### Data for this exercise
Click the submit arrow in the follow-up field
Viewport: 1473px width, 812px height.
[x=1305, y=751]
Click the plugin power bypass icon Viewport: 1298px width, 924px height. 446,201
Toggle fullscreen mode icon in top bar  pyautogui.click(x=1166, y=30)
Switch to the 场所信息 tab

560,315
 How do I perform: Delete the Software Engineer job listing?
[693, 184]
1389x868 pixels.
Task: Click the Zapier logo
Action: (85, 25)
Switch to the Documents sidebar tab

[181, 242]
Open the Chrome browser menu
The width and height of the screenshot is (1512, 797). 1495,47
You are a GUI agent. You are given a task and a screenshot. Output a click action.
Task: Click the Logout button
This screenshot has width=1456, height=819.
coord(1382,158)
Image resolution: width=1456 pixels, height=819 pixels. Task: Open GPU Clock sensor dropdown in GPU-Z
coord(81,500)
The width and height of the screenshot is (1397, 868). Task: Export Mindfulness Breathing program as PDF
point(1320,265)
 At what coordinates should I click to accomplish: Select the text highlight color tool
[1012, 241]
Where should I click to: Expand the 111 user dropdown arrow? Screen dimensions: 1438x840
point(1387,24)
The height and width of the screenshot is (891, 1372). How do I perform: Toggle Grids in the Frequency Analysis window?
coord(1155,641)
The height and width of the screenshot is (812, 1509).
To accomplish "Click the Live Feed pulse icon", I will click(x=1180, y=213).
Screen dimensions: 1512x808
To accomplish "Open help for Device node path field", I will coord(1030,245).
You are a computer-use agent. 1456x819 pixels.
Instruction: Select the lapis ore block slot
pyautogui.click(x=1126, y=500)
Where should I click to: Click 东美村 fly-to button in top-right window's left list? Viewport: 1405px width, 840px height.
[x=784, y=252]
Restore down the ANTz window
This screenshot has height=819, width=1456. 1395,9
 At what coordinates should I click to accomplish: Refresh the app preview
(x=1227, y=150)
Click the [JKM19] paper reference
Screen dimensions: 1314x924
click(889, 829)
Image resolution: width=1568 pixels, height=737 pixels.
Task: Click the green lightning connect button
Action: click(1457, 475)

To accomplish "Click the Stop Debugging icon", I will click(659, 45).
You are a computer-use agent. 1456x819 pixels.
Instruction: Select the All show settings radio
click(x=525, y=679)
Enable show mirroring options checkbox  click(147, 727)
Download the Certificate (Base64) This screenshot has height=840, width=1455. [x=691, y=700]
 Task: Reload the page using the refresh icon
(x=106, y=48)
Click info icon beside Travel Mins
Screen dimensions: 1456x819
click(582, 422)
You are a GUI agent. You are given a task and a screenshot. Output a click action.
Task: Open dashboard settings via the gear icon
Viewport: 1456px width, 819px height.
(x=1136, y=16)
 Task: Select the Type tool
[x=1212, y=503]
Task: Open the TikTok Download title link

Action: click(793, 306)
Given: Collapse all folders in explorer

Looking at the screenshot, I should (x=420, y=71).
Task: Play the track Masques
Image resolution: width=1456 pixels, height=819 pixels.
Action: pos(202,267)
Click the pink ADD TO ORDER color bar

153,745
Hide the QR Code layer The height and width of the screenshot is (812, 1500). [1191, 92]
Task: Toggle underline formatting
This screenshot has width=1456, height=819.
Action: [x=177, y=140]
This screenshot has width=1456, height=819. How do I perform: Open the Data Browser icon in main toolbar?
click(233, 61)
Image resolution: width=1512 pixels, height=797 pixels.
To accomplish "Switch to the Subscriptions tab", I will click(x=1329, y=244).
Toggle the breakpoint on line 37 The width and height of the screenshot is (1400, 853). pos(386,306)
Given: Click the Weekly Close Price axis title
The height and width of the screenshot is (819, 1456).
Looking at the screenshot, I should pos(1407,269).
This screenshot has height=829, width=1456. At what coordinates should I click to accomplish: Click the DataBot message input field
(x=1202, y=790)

### Problem statement
Set down each record again, exactly as written.

### Answer to the exercise
Click the submit arrow in the follow-up field
Viewport: 1473px width, 812px height.
[x=1305, y=751]
Click the plugin power bypass icon Viewport: 1298px width, 924px height. 446,201
Toggle fullscreen mode icon in top bar  pyautogui.click(x=1166, y=30)
Switch to the 场所信息 tab

560,315
 How do I perform: Delete the Software Engineer job listing?
[693, 184]
1389x868 pixels.
Task: Click the Zapier logo
Action: (85, 25)
Switch to the Documents sidebar tab

[181, 242]
Open the Chrome browser menu
The width and height of the screenshot is (1512, 797). 1495,47
You are a GUI agent. You are given a task and a screenshot. Output a click action.
Task: Click the Logout button
This screenshot has width=1456, height=819.
coord(1382,158)
Image resolution: width=1456 pixels, height=819 pixels. Task: Open GPU Clock sensor dropdown in GPU-Z
coord(81,500)
The width and height of the screenshot is (1397, 868). Task: Export Mindfulness Breathing program as PDF
point(1320,265)
 At what coordinates should I click to accomplish: Select the text highlight color tool
[1012, 241]
Where should I click to: Expand the 111 user dropdown arrow? Screen dimensions: 1438x840
point(1387,24)
The height and width of the screenshot is (891, 1372). How do I perform: Toggle Grids in the Frequency Analysis window?
coord(1155,641)
The height and width of the screenshot is (812, 1509).
To accomplish "Click the Live Feed pulse icon", I will click(x=1180, y=213).
Screen dimensions: 1512x808
To accomplish "Open help for Device node path field", I will coord(1030,245).
You are a computer-use agent. 1456x819 pixels.
Instruction: Select the lapis ore block slot
pyautogui.click(x=1126, y=500)
Where should I click to: Click 东美村 fly-to button in top-right window's left list? Viewport: 1405px width, 840px height.
[x=784, y=252]
Restore down the ANTz window
This screenshot has height=819, width=1456. 1395,9
 At what coordinates should I click to accomplish: Refresh the app preview
(x=1227, y=150)
Click the [JKM19] paper reference
Screen dimensions: 1314x924
click(889, 829)
Image resolution: width=1568 pixels, height=737 pixels.
Task: Click the green lightning connect button
Action: click(1457, 475)

To accomplish "Click the Stop Debugging icon", I will click(659, 45).
You are a computer-use agent. 1456x819 pixels.
Instruction: Select the All show settings radio
click(x=525, y=679)
Enable show mirroring options checkbox  click(147, 727)
Download the Certificate (Base64) This screenshot has height=840, width=1455. [x=691, y=700]
 Task: Reload the page using the refresh icon
(x=106, y=48)
Click info icon beside Travel Mins
Screen dimensions: 1456x819
click(582, 422)
You are a GUI agent. You are given a task and a screenshot. Output a click action.
Task: Open dashboard settings via the gear icon
Viewport: 1456px width, 819px height.
(x=1136, y=16)
 Task: Select the Type tool
[x=1212, y=503]
Task: Open the TikTok Download title link

Action: click(793, 306)
Given: Collapse all folders in explorer

Looking at the screenshot, I should (x=420, y=71).
Task: Play the track Masques
Image resolution: width=1456 pixels, height=819 pixels.
Action: pos(202,267)
Click the pink ADD TO ORDER color bar

153,745
Hide the QR Code layer The height and width of the screenshot is (812, 1500). [1191, 92]
Task: Toggle underline formatting
This screenshot has width=1456, height=819.
Action: [x=177, y=140]
This screenshot has width=1456, height=819. How do I perform: Open the Data Browser icon in main toolbar?
click(233, 61)
Image resolution: width=1512 pixels, height=797 pixels.
To accomplish "Switch to the Subscriptions tab", I will click(x=1329, y=244).
Toggle the breakpoint on line 37 The width and height of the screenshot is (1400, 853). pos(386,306)
Given: Click the Weekly Close Price axis title
The height and width of the screenshot is (819, 1456).
Looking at the screenshot, I should pos(1407,269).
This screenshot has height=829, width=1456. At what coordinates should I click to accomplish: Click the DataBot message input field
(x=1202, y=790)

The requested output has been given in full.